Lecture 01 Notes

Author

Alec L. Robitaille

Published

January 25, 2024

Directed acyclic graphs

Statistical models process data but to provide scientific insight, we need scientific/causal models. Causes of data cannot be extracted from the data alone.

Causal inference is the prediction of intervention and imputation of missing observations.

Causal prediction: knowing a cause means being able to predict the consequences of an intervention (“what if I do this?”).
Causal imputation: knowing a cause means being able to construct unobserved counterfactual outcomes (“what if I had done something else?”).

X is a treatment
Y is an outcome
B is a competing cause of Y
A is an influence of the treatment X
C is a common cause of X and Y (a confound)

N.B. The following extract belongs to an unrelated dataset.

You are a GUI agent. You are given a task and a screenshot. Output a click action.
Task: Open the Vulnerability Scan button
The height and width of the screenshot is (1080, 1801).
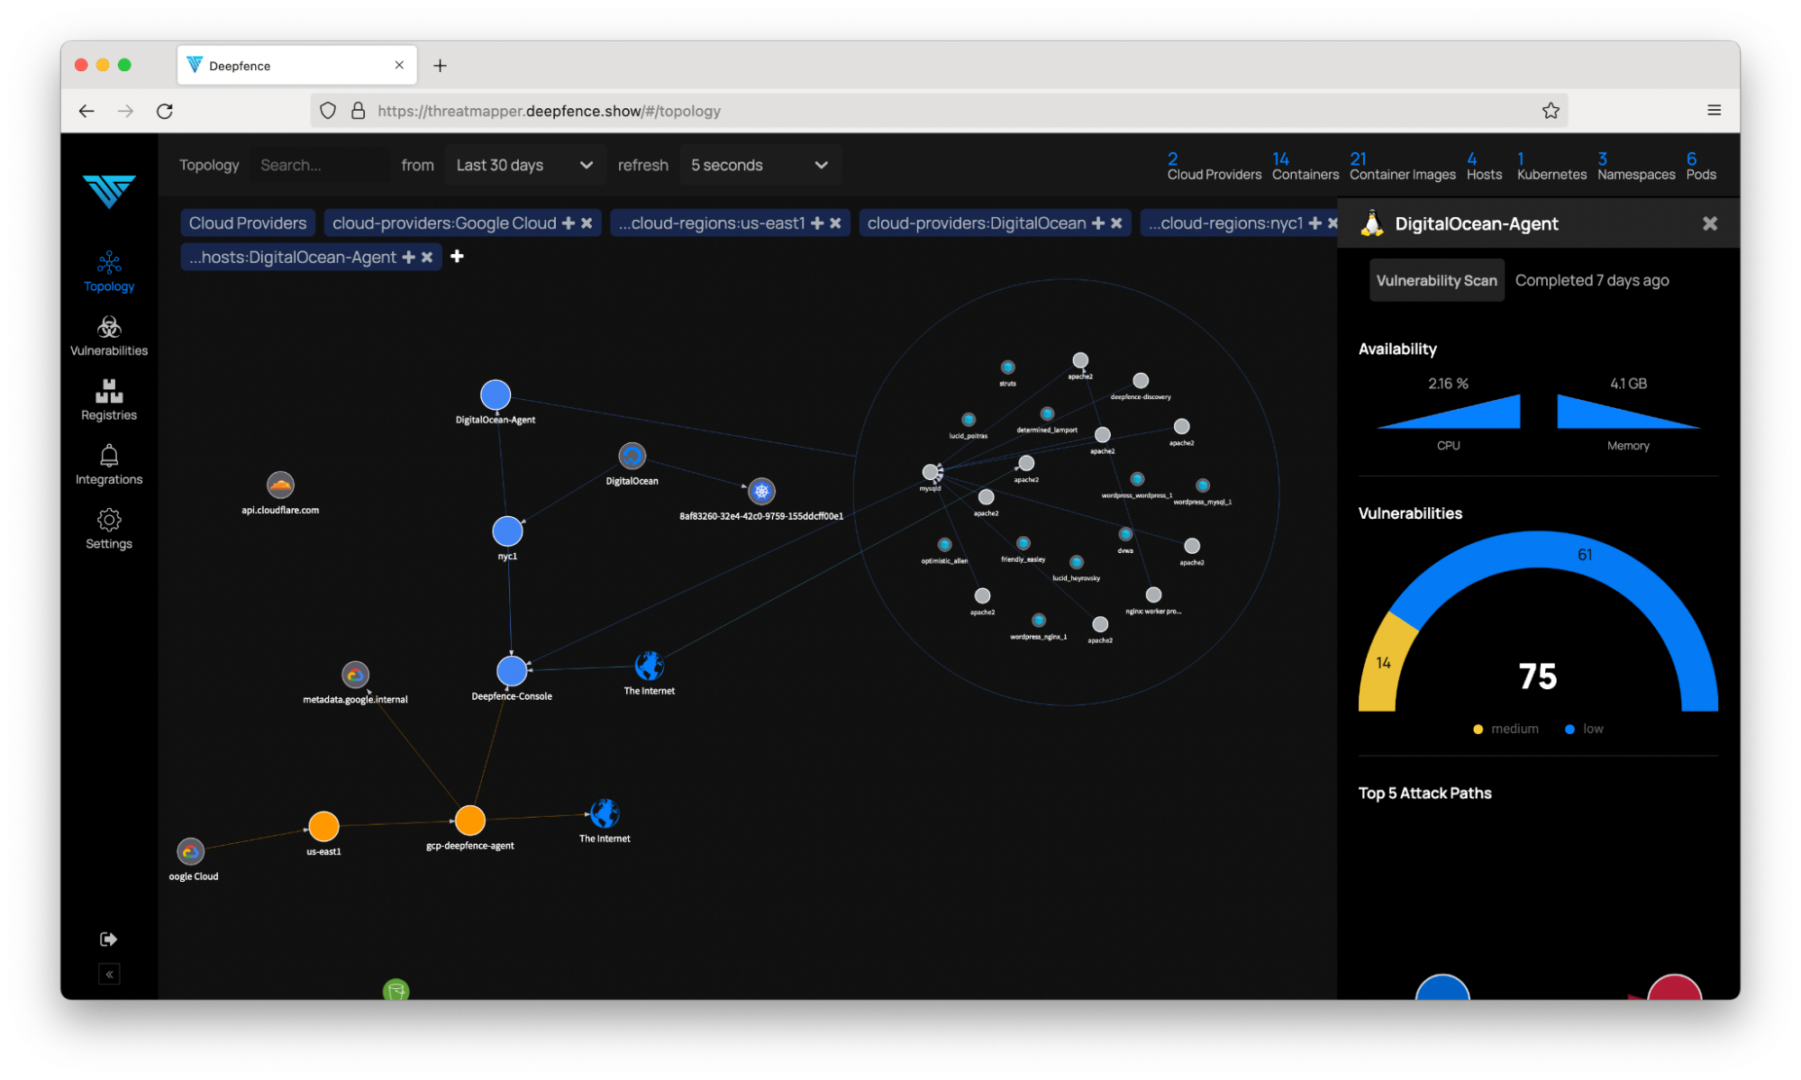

Relationships between all variables can impact outcomes.

Note

DAGs inherently represent unidirectional relationships at one moment in time with variable influencing other variables. Reciprocal relationships can be drawn in DAGs using multiple variables for different time periods eg. intelligence (youth) → educational attainment → income → intelligence (adult) (Rohrer 2018).

DAGs are not specific to one model and therefore can be used for different queries and related models. These different models should not necessarily include all variables, and DAGs help us determine appropriate controls for each question. DAGs are logically specific and can be used to test and refine the causal model.

Causes are always something to consider regardless if the application is descriptive or inferential because a sample always differs from the population, and we must think about the causes of this difference.

DAGs are transparent scientific assumptions to

justify scientific effort
expose scientific assumptions to useful critique
connect theories to statistical models

Golems

Statistical models are powerful but dangerous and have no wisdom or foresight. Flowcharts of tests that are isolated for specific uses are not intuitive or appropriate for research science. Null hypothesis rejection is not appropriate, feasible or ethical in many contexts.

Reflect

What are other process models that are consistent with this same fact?

Owls

Emphasis on documenting and testing code, using a respectable workflow

Theoretical estimand
Scientific (causal) model
Use the theoretical estimand and the scientific model to build a statistical model
Simulate from the scientific model to validate that the statistical model yields the theoretical estimand
Analyse the real data